Source excerpt ▸

Home | About | Sematext search-lucene.com search-hadoop.com
 Search Hadoop and all its subprojects:

Switch to Threaded View
HBase >> mail # user >> how does hbase get the latest version with immutable hfiles?


Copy link to this message
-
how does hbase get the latest version with immutable hfiles?
(reference:
http://www.larsgeorge.com/2009/10/hbase-architecture-101-storage.html)

A row consists of a key, and column families, along with a timestamp.

So for example:

key = com.example.com/some/path

cf: outboundlinks {
      com.example.com/link1,
     com.example.com/link2,
     ..
}

Data is stored like this:

Region Server -> Store -> StoreFile -> HFile

Now when a client requests a particular key, the hmaster figures out which
region server holds the data, this information is returned the client
(which saves it locally), and then it makes a request to the region server.

Now since the actual data files are immutable, if you modify a particular
value in a CF, it is tombestombed (not sure how that works but understand
it at a high level).

So if I make a request for a given key, going with the example above, a
particular url on the website example.com, and i want all the outboundlinks
I reference the column family "outboudnlinks" which can store millions of
urls.

What process/service/class is in charge of assembling the various files to
get all the correct data?

Summary of my question:
What I am trying to understand is, if a particular CF has millions of
values, and if a single value is mutated, a new file has to be created.  So
this means, if I query for that value i.e. it is included in my result set,
how does hbase know where to look for the latest data?

So basically from what I understand, making a get request for a particular
key, cf will have to potentially look at more than one StoreFile (or
HFile?) correct?

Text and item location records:

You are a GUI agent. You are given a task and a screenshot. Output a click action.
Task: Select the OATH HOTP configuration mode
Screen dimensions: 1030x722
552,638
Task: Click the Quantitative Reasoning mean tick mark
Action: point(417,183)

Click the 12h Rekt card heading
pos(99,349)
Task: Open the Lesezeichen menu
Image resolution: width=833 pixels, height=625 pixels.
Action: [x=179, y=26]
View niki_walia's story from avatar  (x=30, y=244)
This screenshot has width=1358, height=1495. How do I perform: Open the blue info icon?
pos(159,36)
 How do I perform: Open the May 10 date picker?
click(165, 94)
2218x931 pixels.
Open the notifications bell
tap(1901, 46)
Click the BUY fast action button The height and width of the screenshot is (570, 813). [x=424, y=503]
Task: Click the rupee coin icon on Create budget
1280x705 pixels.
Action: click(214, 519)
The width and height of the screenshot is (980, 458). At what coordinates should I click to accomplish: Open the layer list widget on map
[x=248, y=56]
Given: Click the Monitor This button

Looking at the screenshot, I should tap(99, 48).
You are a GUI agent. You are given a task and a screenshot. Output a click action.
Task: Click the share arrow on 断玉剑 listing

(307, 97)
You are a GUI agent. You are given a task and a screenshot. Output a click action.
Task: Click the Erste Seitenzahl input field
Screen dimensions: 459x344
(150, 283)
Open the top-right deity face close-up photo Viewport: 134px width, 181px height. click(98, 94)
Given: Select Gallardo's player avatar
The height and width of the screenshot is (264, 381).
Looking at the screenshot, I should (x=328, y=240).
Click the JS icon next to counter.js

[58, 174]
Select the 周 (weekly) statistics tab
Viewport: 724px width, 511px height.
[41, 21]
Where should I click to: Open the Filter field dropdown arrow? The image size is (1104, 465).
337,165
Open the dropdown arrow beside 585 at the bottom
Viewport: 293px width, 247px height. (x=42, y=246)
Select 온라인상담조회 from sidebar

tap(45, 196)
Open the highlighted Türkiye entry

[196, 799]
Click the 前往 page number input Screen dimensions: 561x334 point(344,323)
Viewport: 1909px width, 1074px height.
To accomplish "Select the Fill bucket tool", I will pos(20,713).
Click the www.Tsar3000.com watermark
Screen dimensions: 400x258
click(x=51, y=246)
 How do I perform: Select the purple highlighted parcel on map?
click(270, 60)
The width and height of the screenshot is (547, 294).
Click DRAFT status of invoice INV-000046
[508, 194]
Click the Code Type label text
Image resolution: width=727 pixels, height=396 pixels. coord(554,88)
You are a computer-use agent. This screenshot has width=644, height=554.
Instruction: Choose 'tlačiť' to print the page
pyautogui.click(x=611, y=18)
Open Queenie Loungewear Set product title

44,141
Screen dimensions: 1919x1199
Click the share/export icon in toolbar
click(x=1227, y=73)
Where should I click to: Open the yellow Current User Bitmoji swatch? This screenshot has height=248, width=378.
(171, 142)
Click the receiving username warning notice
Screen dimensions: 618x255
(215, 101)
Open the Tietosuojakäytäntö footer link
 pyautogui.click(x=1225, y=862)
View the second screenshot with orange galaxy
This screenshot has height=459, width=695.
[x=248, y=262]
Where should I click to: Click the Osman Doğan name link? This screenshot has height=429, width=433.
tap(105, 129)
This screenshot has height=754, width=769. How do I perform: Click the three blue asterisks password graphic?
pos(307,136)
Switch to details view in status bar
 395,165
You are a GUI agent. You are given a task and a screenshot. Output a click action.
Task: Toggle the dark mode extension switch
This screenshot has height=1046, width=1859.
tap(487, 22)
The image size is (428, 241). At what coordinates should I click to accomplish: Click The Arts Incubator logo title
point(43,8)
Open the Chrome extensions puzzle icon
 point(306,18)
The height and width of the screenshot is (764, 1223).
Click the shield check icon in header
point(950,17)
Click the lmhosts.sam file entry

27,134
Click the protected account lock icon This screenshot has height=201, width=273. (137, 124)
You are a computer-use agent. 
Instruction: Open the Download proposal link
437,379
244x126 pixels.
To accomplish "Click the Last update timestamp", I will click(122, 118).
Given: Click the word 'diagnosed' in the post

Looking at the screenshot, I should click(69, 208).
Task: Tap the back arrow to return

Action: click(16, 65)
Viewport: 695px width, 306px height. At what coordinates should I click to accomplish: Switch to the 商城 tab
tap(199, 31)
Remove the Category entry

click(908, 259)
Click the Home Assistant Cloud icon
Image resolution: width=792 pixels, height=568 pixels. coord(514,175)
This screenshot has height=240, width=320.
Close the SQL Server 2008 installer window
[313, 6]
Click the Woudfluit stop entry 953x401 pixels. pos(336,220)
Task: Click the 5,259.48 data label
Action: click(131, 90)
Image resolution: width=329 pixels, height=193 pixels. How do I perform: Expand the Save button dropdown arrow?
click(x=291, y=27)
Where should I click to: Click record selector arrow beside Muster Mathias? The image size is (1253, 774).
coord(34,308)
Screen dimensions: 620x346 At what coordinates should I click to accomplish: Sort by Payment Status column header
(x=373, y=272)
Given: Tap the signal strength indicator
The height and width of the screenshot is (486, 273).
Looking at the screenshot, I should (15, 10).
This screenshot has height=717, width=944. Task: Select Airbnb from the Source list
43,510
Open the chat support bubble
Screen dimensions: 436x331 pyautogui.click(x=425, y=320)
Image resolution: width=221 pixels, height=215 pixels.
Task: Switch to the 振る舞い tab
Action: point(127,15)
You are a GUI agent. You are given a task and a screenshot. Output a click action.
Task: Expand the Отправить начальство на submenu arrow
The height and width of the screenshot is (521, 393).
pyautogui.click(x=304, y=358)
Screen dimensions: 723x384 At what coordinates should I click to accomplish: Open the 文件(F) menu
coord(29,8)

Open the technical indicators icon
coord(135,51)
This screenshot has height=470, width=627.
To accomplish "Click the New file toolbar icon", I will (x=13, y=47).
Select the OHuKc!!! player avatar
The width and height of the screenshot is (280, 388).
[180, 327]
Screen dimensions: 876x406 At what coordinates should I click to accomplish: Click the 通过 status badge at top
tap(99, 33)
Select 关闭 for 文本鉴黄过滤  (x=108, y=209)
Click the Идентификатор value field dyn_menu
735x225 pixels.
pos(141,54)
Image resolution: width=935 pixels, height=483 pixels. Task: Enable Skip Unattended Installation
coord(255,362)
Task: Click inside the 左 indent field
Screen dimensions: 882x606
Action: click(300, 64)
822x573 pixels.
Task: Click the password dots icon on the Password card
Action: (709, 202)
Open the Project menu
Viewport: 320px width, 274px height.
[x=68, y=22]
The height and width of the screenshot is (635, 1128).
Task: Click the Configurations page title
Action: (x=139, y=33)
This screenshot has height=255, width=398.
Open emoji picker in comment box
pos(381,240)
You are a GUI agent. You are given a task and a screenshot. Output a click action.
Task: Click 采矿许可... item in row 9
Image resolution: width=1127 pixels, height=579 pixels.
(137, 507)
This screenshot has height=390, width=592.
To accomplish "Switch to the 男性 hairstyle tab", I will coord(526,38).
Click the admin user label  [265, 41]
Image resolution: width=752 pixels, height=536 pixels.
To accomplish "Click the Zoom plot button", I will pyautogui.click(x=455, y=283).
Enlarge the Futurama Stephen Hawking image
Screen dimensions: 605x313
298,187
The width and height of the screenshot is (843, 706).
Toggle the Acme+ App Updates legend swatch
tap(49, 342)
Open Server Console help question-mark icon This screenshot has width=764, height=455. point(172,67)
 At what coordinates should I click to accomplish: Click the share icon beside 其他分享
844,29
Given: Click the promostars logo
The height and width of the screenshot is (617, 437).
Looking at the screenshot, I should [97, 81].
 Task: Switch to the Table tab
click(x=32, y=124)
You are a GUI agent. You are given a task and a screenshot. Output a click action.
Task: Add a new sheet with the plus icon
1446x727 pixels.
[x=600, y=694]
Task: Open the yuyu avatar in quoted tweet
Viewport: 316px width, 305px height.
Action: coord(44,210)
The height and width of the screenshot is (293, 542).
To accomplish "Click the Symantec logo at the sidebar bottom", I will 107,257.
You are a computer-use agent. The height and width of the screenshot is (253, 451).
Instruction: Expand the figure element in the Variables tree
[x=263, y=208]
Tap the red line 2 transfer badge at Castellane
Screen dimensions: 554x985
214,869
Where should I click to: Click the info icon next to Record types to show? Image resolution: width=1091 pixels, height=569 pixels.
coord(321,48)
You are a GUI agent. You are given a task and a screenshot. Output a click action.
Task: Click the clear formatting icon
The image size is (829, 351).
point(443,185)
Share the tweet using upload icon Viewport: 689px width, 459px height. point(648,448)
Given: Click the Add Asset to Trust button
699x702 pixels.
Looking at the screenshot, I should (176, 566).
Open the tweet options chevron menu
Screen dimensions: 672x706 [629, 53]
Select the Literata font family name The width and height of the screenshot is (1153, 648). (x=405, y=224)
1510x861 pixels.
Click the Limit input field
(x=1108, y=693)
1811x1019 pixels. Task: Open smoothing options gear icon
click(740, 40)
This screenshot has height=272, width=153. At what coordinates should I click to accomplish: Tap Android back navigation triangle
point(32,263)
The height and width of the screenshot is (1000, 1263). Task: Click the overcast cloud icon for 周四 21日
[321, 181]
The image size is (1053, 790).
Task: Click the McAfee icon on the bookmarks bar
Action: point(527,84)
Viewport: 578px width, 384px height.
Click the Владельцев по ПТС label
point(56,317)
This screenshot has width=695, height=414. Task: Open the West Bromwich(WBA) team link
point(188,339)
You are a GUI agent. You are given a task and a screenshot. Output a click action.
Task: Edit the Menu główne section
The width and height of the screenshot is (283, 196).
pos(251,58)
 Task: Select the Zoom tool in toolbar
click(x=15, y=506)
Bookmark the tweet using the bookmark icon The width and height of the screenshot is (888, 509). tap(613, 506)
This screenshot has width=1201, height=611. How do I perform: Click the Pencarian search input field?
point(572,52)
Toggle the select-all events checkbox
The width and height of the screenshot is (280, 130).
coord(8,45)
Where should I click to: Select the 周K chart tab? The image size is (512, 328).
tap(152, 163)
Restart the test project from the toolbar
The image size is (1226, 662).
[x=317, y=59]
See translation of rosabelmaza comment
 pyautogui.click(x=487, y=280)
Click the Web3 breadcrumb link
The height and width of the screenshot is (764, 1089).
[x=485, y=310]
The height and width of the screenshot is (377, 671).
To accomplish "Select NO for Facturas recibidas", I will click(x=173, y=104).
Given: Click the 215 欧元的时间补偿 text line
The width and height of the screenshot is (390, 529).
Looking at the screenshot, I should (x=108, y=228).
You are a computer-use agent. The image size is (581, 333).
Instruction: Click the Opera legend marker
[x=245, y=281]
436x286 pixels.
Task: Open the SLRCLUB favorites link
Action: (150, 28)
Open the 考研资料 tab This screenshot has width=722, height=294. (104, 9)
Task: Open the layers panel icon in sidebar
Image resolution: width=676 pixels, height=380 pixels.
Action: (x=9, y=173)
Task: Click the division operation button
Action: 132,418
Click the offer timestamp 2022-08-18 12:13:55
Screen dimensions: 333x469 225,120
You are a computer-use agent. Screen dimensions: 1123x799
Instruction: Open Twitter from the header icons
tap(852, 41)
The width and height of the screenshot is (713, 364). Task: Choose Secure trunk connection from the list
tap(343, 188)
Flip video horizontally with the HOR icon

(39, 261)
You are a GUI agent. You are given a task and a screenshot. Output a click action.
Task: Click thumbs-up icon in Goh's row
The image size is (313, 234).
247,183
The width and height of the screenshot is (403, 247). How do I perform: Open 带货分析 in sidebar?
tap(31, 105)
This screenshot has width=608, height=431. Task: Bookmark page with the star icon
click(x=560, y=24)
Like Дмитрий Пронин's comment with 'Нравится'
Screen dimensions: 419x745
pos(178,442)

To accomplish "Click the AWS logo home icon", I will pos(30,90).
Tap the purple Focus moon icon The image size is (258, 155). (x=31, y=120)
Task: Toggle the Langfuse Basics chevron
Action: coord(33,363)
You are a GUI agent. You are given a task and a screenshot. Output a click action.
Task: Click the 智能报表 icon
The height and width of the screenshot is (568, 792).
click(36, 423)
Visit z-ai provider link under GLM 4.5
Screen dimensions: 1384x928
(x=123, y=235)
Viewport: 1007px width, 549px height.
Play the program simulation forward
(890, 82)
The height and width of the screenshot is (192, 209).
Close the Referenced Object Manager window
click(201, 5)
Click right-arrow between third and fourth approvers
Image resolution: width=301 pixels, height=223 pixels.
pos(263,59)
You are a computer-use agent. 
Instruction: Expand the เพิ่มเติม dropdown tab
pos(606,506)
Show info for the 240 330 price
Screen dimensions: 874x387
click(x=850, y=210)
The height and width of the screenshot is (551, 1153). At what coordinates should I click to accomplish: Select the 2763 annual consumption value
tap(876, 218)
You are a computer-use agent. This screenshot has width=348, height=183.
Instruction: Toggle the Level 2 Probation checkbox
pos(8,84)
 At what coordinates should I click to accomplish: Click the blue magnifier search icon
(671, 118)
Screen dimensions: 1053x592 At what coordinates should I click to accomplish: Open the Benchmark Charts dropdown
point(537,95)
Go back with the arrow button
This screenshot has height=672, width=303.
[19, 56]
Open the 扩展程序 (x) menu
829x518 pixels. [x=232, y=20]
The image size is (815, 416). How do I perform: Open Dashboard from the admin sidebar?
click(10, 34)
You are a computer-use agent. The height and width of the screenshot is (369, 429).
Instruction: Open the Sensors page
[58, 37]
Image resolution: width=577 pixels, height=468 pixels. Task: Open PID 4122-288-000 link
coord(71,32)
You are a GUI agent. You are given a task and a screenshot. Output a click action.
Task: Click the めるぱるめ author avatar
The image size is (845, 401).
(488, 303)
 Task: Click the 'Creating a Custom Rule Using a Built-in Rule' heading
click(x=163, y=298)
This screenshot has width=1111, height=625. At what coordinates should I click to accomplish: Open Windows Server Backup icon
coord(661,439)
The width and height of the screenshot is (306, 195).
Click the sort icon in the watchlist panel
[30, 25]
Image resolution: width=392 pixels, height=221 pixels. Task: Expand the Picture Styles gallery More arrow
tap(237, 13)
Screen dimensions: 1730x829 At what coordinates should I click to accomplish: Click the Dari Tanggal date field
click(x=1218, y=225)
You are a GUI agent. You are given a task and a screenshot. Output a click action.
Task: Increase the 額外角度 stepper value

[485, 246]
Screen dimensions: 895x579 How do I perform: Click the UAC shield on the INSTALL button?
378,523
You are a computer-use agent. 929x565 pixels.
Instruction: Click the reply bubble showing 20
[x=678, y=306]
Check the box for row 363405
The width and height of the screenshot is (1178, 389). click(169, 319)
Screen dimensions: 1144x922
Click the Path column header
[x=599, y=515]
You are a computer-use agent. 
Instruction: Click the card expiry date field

Brief 1 ▸
Reproduce the portion of the HBase post from "Home | About" up to and including "with a timestamp.".
Brief 2 ▸
Answer these questions using the HBase post:
(a) What value is given as the example key?
(b) What chain does the post give for how data is stored?
(c) What does the client do with the region server information returned to it?

Full answer 1 ▸
Home | About | Sematext search-lucene.com search-hadoop.com
 Search Hadoop and all its subprojects:

Switch to Threaded View
HBase >> mail # user >> how does hbase get the latest version with immutable hfiles?


Copy link to this message
-
how does hbase get the latest version with immutable hfiles?
(reference:
http://www.larsgeorge.com/2009/10/hbase-architecture-101-storage.html)

A row consists of a key, and column families, along with a timestamp.

Full answer 2 ▸
(a) com.example.com/some/path
(b) Region Server -> Store -> StoreFile -> HFile
(c) It saves the information locally and then makes a request to the region server.